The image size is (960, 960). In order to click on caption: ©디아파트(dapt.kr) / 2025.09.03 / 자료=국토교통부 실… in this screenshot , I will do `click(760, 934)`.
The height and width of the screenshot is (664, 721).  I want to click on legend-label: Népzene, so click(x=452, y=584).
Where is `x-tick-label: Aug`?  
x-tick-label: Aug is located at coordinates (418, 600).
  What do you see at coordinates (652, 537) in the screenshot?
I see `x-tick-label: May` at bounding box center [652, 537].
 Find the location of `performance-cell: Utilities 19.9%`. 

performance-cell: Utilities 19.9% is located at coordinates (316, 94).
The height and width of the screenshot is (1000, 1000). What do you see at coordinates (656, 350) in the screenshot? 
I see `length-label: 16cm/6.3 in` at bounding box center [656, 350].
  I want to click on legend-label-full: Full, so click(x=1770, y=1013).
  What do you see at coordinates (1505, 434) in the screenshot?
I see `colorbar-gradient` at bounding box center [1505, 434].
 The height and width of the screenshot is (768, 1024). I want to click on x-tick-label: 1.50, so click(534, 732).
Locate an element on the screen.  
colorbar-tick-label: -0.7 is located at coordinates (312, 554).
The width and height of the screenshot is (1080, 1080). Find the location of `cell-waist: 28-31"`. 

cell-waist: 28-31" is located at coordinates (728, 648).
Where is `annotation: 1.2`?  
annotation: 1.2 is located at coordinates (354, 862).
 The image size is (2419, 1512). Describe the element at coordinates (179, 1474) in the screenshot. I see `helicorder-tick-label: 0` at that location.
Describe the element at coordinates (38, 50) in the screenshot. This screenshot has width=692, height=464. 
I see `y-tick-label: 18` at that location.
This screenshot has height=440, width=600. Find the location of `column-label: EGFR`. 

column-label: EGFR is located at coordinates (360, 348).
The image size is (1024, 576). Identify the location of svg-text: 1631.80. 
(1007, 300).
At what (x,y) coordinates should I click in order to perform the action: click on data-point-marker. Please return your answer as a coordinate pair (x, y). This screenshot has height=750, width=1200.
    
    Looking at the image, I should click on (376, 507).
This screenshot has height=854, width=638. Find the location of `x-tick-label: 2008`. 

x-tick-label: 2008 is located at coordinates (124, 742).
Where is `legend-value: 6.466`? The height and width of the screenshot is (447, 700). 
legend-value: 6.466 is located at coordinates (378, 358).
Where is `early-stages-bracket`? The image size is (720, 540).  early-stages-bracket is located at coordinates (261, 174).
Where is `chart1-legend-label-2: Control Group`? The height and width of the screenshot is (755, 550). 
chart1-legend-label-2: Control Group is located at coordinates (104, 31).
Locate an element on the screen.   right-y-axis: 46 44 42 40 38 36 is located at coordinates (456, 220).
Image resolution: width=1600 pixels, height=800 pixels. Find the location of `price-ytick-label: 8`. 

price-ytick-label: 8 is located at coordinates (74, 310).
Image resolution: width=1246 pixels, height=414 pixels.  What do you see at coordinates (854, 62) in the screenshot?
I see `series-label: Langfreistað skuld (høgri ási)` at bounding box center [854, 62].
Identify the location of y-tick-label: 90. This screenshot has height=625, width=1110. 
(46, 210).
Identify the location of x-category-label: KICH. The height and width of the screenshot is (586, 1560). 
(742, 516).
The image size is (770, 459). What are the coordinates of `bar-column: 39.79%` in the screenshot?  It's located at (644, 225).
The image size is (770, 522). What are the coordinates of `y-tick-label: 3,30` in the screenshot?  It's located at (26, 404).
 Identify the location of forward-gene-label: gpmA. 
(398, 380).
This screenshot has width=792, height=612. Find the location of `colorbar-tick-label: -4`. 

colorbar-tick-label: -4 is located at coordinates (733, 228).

----------------

### What the task asks
Copy from the listing above, word for word, the lines running from the line with "Identify the location of y-tick-label: 90." to the line with "The image size is (770, 522).", including both of those lines.

### Task answer
Identify the location of y-tick-label: 90. This screenshot has height=625, width=1110. 
(46, 210).
Identify the location of x-category-label: KICH. The height and width of the screenshot is (586, 1560). 
(742, 516).
The image size is (770, 459). What are the coordinates of `bar-column: 39.79%` in the screenshot?  It's located at (644, 225).
The image size is (770, 522). What are the coordinates of `y-tick-label: 3,30` in the screenshot?  It's located at (26, 404).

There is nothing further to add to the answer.